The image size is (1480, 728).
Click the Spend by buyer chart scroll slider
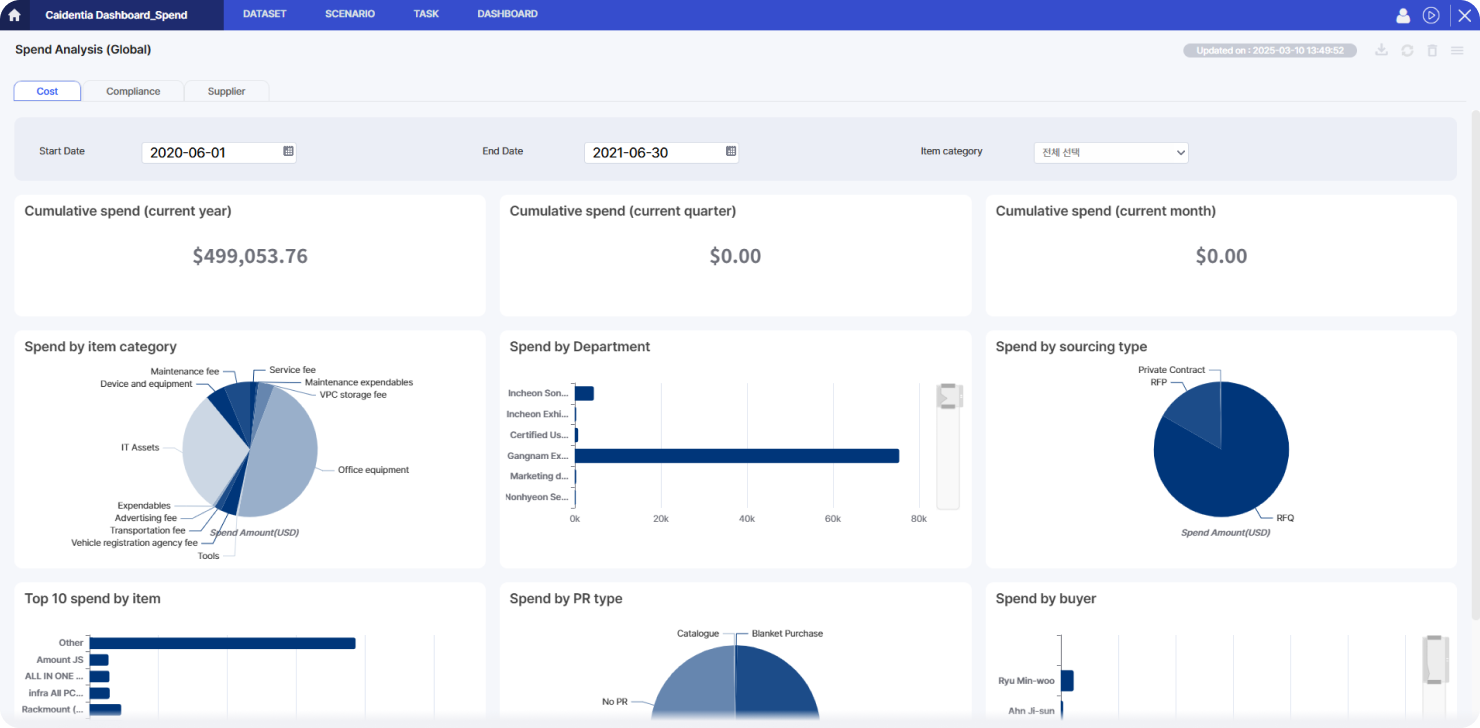1436,660

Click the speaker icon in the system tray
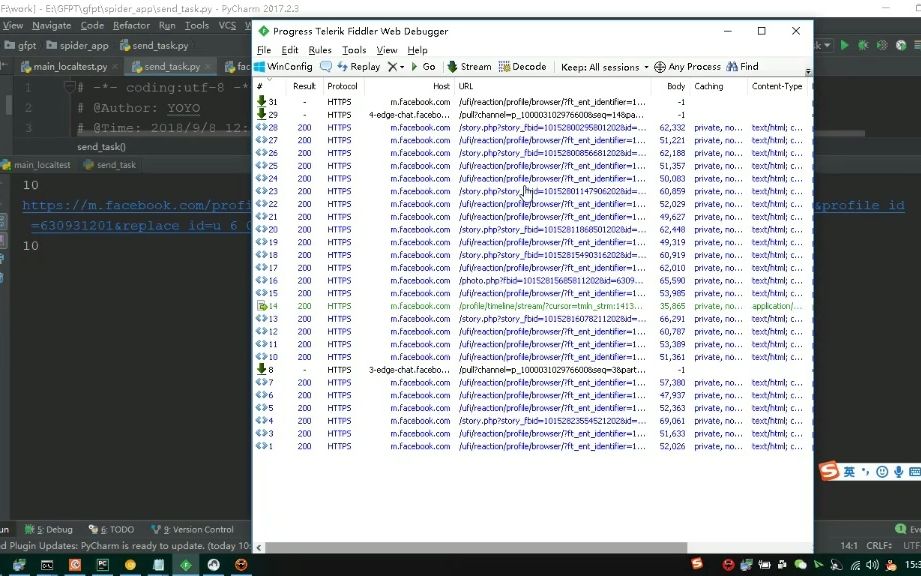(x=872, y=566)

++++++

__EXERCISE REQUIREMENTS__: Give every entry again verbatim, with no pictures.

__SOLUTION TO THIS PROBLEM__:
The image size is (1480, 728).
Click the Spend by buyer chart scroll slider
1436,660

Click the speaker icon in the system tray
(x=872, y=566)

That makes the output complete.